> WHAT IS REQUIRED: Return all the data below as it stands, minus the pictures.
☆ ☆ ☆ ☆
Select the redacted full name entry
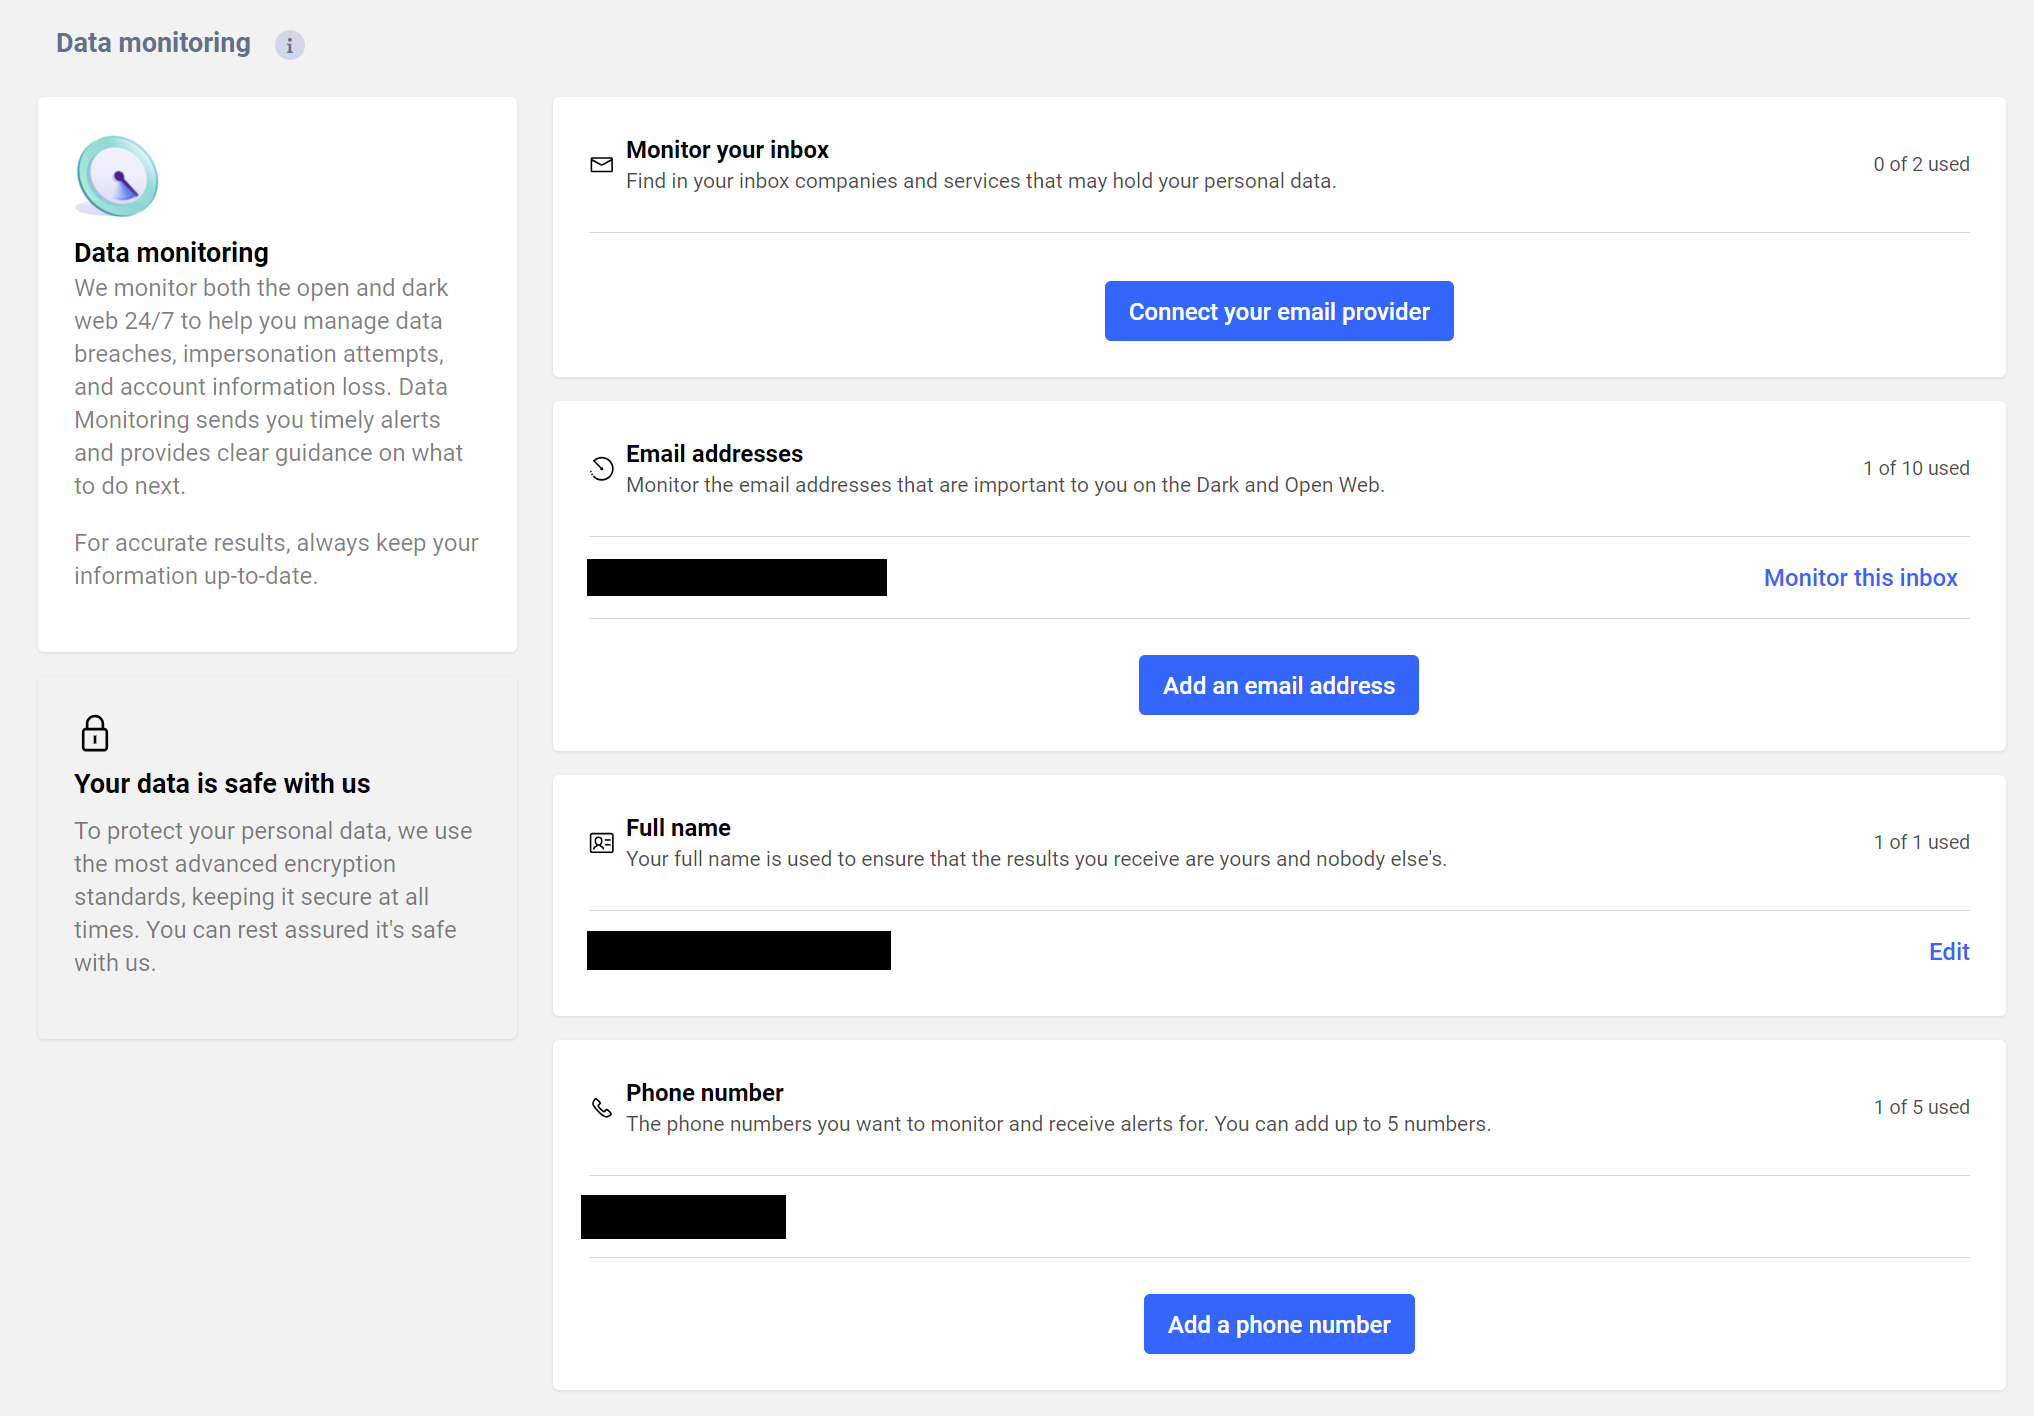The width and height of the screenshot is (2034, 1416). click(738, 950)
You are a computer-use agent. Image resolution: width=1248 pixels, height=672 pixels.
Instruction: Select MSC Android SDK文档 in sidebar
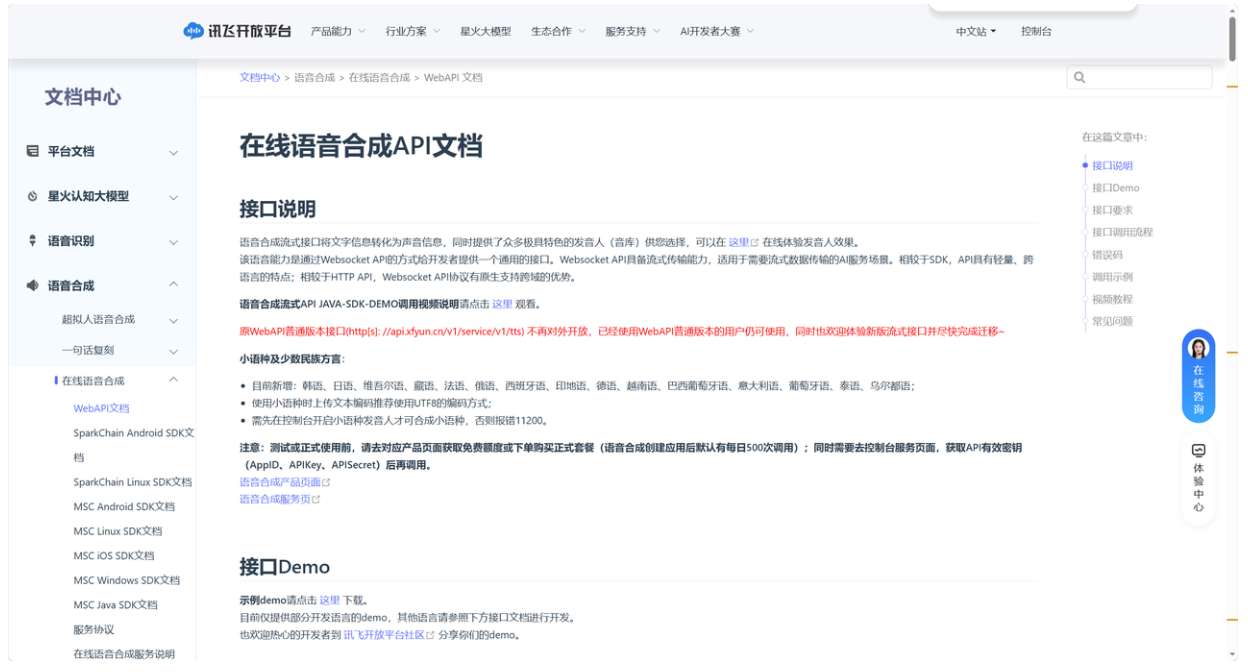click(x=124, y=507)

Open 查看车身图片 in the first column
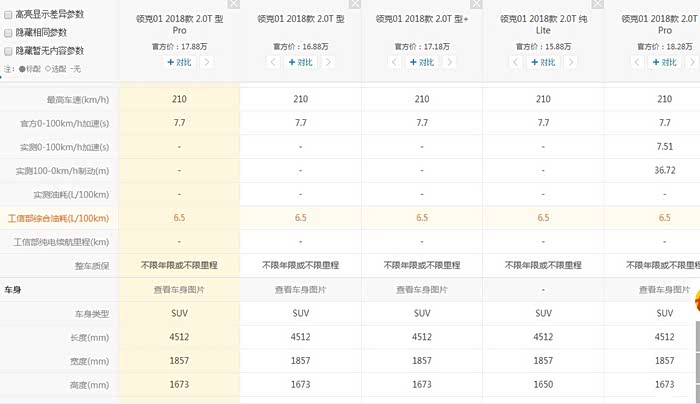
☆ ☆ ☆ ☆
> TASK OUTPUT:
Select the redacted full name entry
The width and height of the screenshot is (2034, 1416). click(738, 950)
You are a computer-use agent. Image resolution: width=1248 pixels, height=672 pixels.
Instruction: Select MSC Android SDK文档 in sidebar
click(x=124, y=507)

Open 查看车身图片 in the first column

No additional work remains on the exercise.